_Reading passage_
____________________

Today, I'm going to introduce a paradox I discovered while playing a game 'Hit and Blow.'

IThe game revolves around guessing a sequence of three numbers (sometimes four numbers) set by another player. The objective is to deduce the correct three-digit number through a series of guesses. After each guess, the opposing player provides feedback in the form of 'hits' and 'blows.' A 'hit' indicates that one of the guessed numbers is correct and in its right position, while a 'blow' signifies that a guessed number is correct but placed in the wrong position. The paradox I came across emerged from the game's unique logic and the strategies used to guess the correct number sequence, which led to an unexpected and intriguing challenge that deviates from the standard approach usually taken in this game. And we cannot include same number in the game. So 001, 556, or 333 are not allowed.

For example, let's say the secret number sequence set by the other player is "482". In my first guess, I might try "123". The feedback I receive is "1 blow," indicating that one of these numbers is correct but in the wrong position. None of the numbers are in the correct position, so there are no hits.

____________________

_Set of tasks_
A. In the Hit and Blow text, what does a 'blow' mean?
B. Write out the part of the Hit and Blow text that opens with the words containing "IThe game revolves" and closes with "are not allowed.", swapping "player" for "participant".
C. Carry the Hit and Blow text on from the point where it stops.
You won't need the records.

Records of finding words and elements

____________________

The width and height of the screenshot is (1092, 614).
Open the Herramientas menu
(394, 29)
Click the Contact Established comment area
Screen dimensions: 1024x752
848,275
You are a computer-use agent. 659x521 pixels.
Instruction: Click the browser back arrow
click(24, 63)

____________________

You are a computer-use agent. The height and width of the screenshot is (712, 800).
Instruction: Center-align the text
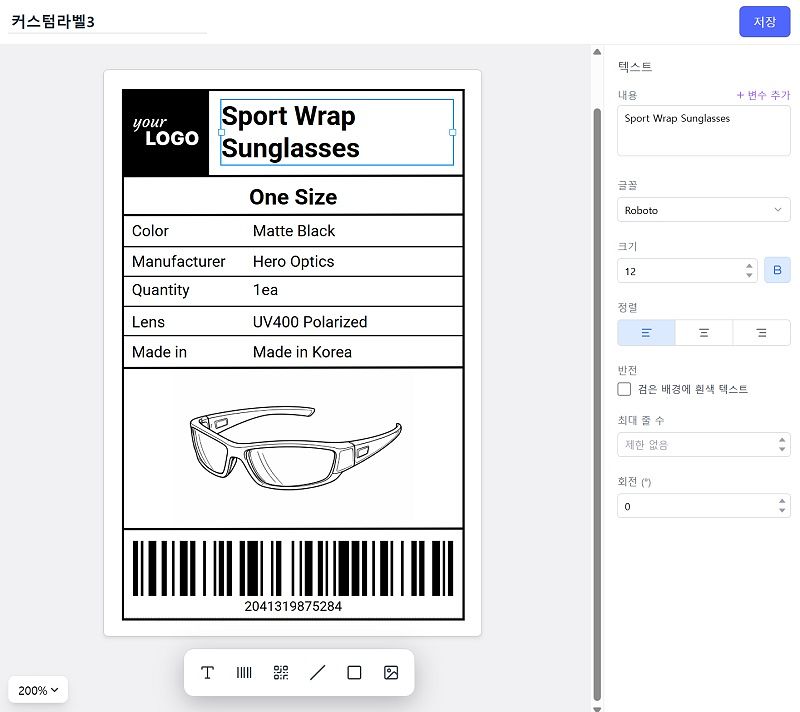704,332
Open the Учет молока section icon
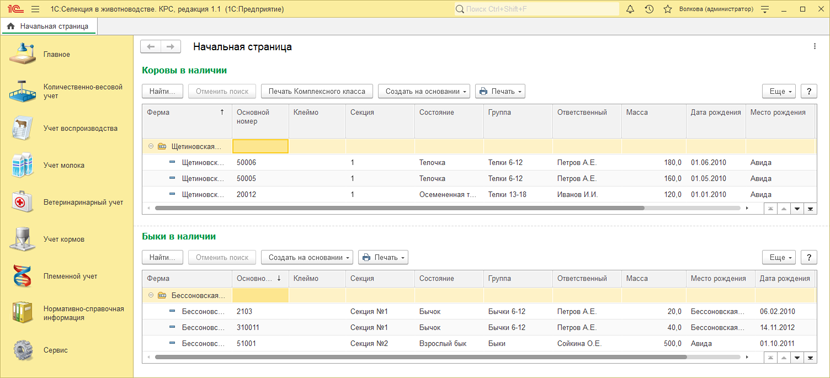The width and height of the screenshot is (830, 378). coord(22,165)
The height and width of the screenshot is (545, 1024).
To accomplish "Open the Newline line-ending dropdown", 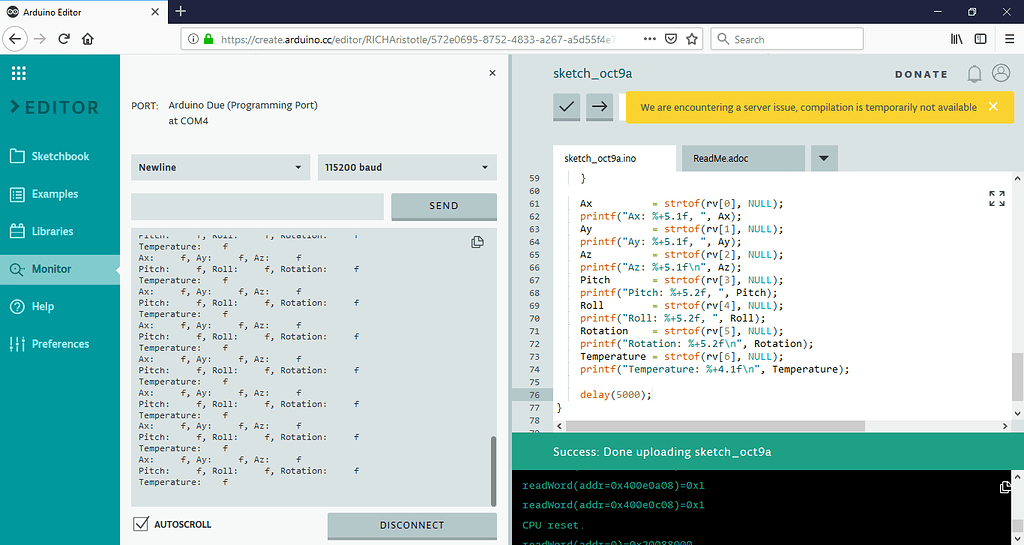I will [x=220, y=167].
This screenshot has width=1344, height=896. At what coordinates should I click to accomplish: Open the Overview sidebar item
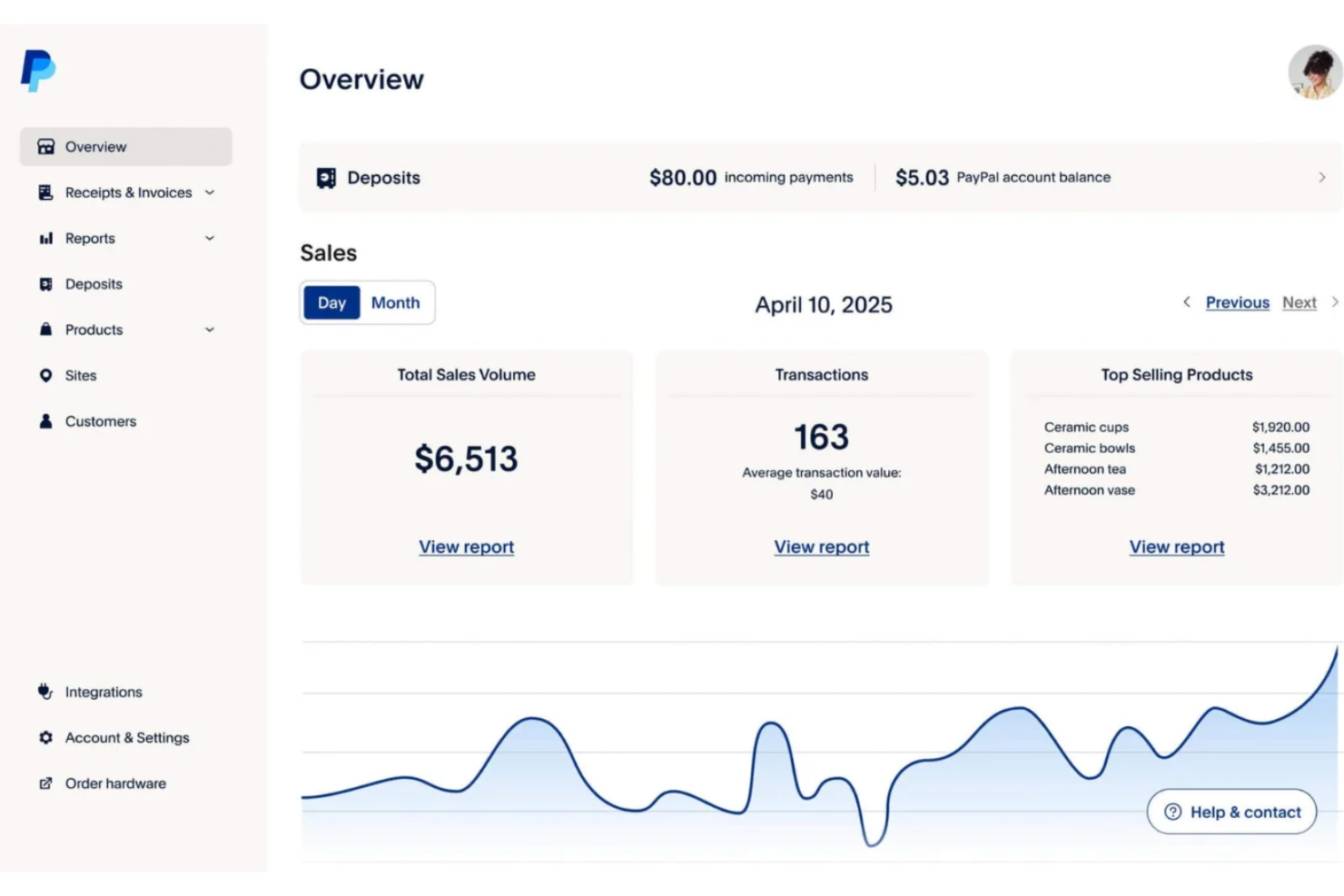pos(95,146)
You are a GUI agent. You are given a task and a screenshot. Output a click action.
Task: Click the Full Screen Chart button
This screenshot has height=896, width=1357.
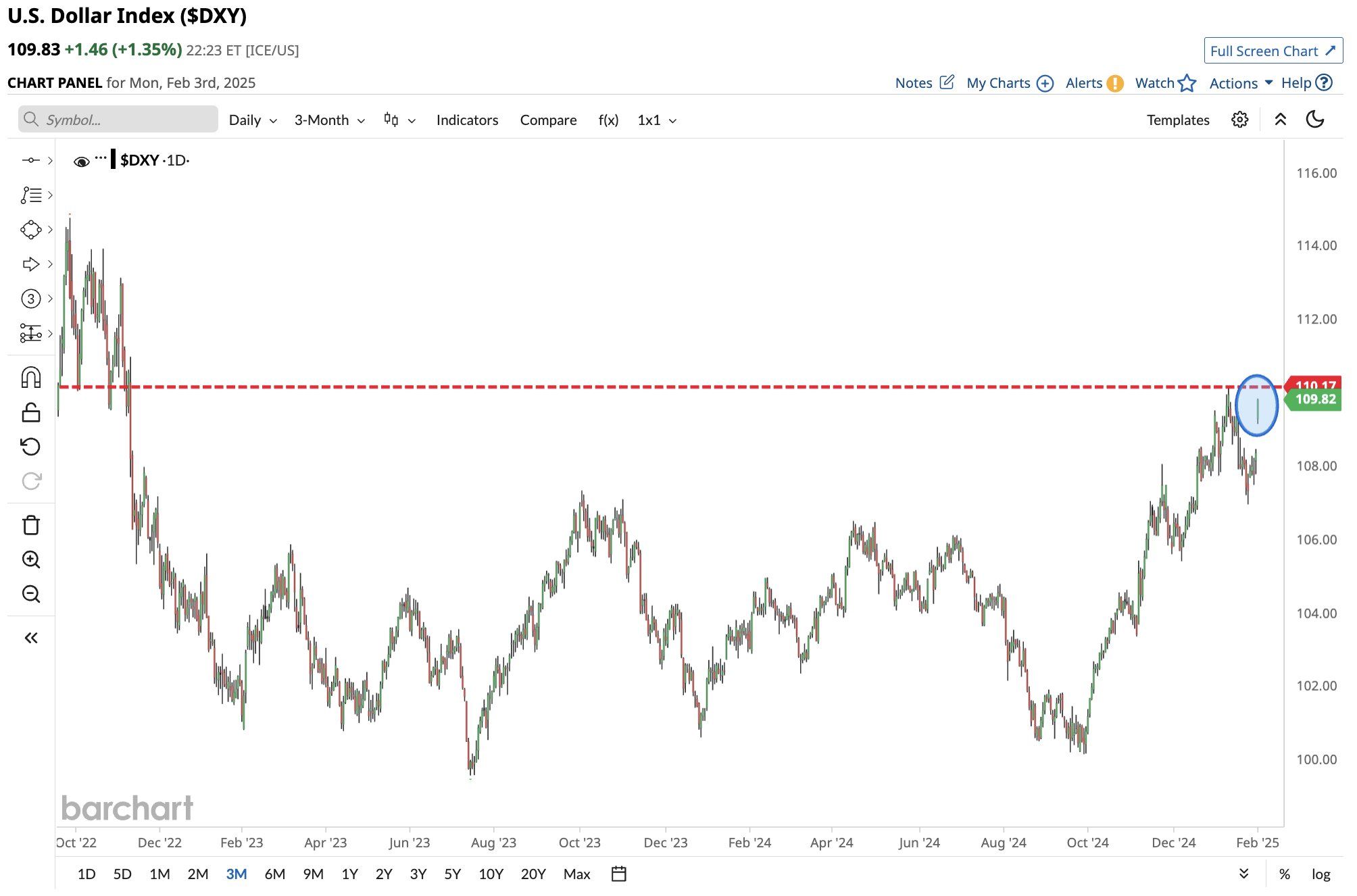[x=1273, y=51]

____________________

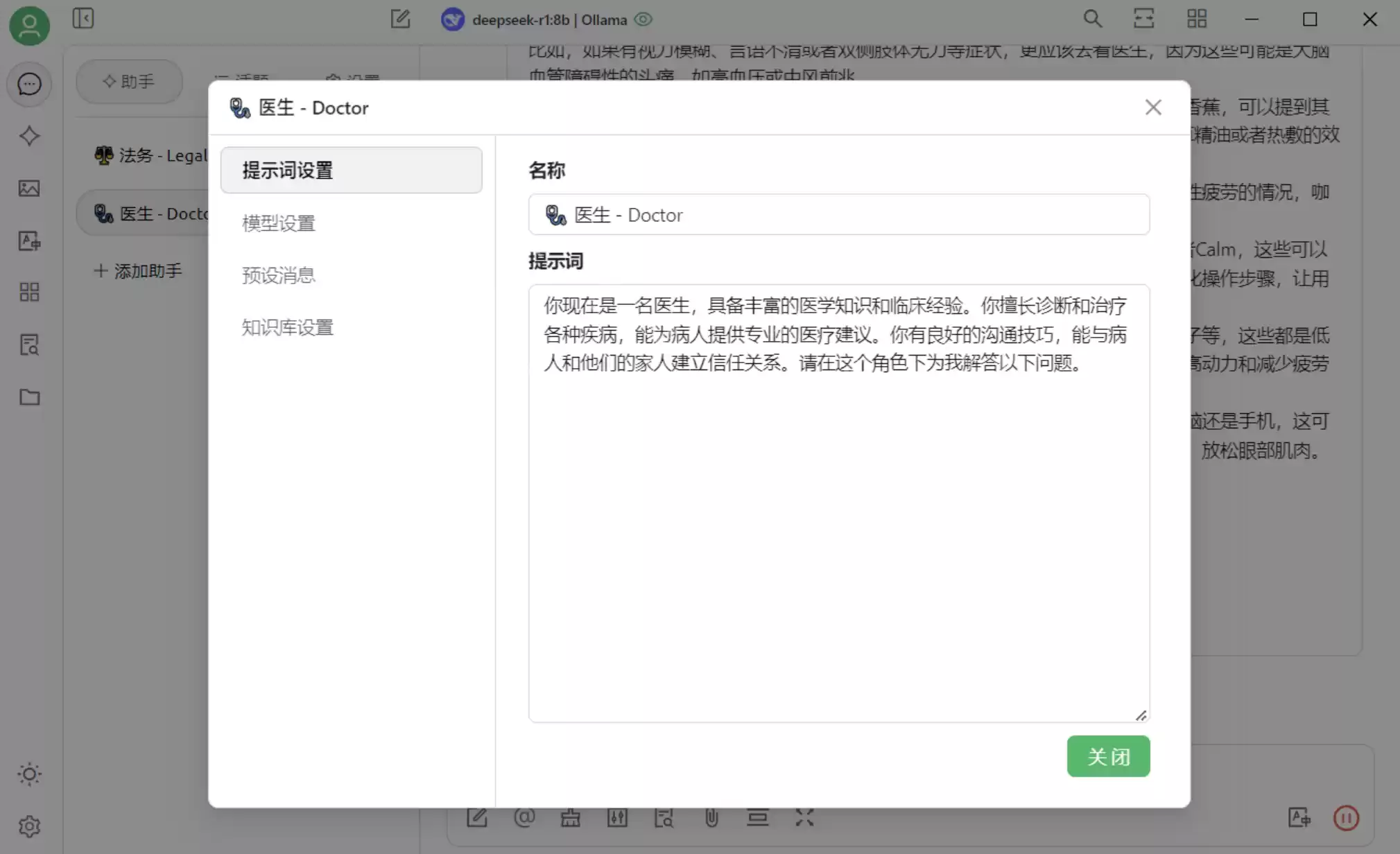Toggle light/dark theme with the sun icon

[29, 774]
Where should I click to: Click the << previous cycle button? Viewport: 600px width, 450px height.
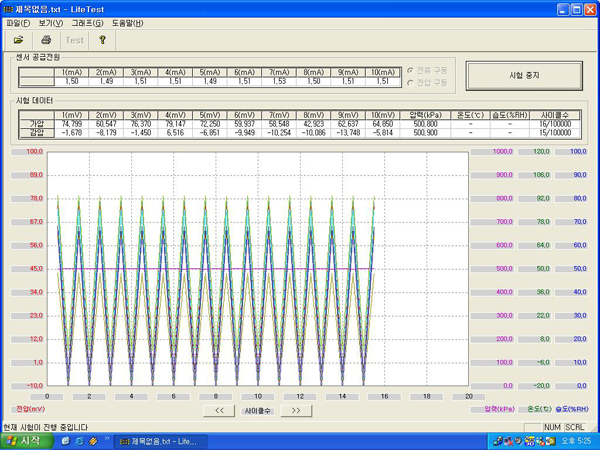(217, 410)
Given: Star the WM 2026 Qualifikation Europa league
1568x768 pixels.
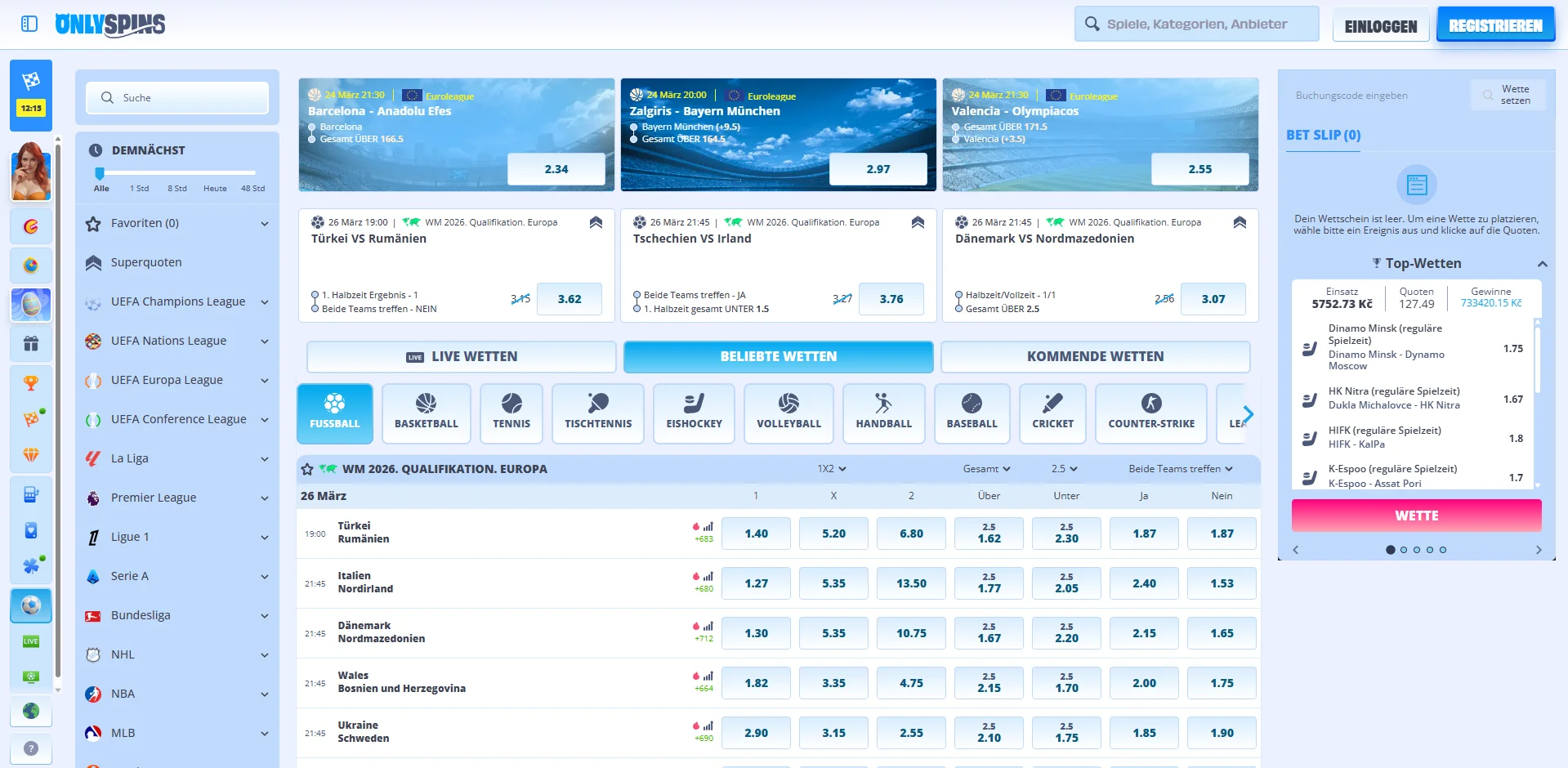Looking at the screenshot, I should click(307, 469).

____________________

_Results by task_
A. A blow means a guessed number is correct but in the wrong position.

B.
IThe game revolves around guessing a sequence of three numbers (sometimes four numbers) set by another participant. The objective is to deduce the correct three-digit number through a series of guesses. After each guess, the opposing participant provides feedback in the form of 'hits' and 'blows.' A 'hit' indicates that one of the guessed numbers is correct and in its right position, while a 'blow' signifies that a guessed number is correct but placed in the wrong position. The paradox I came across emerged from the game's unique logic and the strategies used to guess the correct number sequence, which led to an unexpected and intriguing challenge that deviates from the standard approach usually taken in this game. And we cannot include same number in the game. So 001, 556, or 333 are not allowed.

C.
Based on a sequence of this guessing process, both the player and their opponent, engage in a strategic battle of wits. Each participant takes turns to guess the three-digit number secretly set by the other. The game continues in this back-and-forth manner, with each player using the received clues to get closer to the correct sequence. The winner of the game is the first player who successfully guesses the opponent's number sequence accurately, achieving 3 hits.

Using Items

In Hit and Blow, players have access to four unique types of items that aid in deducing the opponent's secret number.

High/Low: This item reveals whether each digit of the opponent's number is 'High' (5-9) or 'Low' (0-4). For example, if the result is "HHL," it indicates that the first digit is in the range of 5-9, the second could be either high or low, and the third is definitely between 0-4. This information helps narrow down the possibilities, as seen in numbers like 560, 893, or 762, where the first digit is high, the second could be high or low, but the third is low.
Shot: This item allows players to guess a specific digit and learn if it's included in the opponent's number and its exact position. For instance, choosing '5' with a 'Shot' item and discovering the opponent's number is 851 would reveal that '5' is the second digit.
Shuffle: With the 'Shuffle' item, players can rearrange the digits in their own guessed number. This can be strategically used to test different combinations and see how the feedback changes, helping to refine further guesses.
Change: The 'Change' item enables players to alter one digit of their guessed number. However, it comes with a restriction: the new digit must remain within the same 'High' or 'Low' category as the original. For example, if a player’s current number is 025 and they choose to change the first digit '0', they can only replace it with other 'Low' digits like 1, 3, or 4, but not with a 'High' digit.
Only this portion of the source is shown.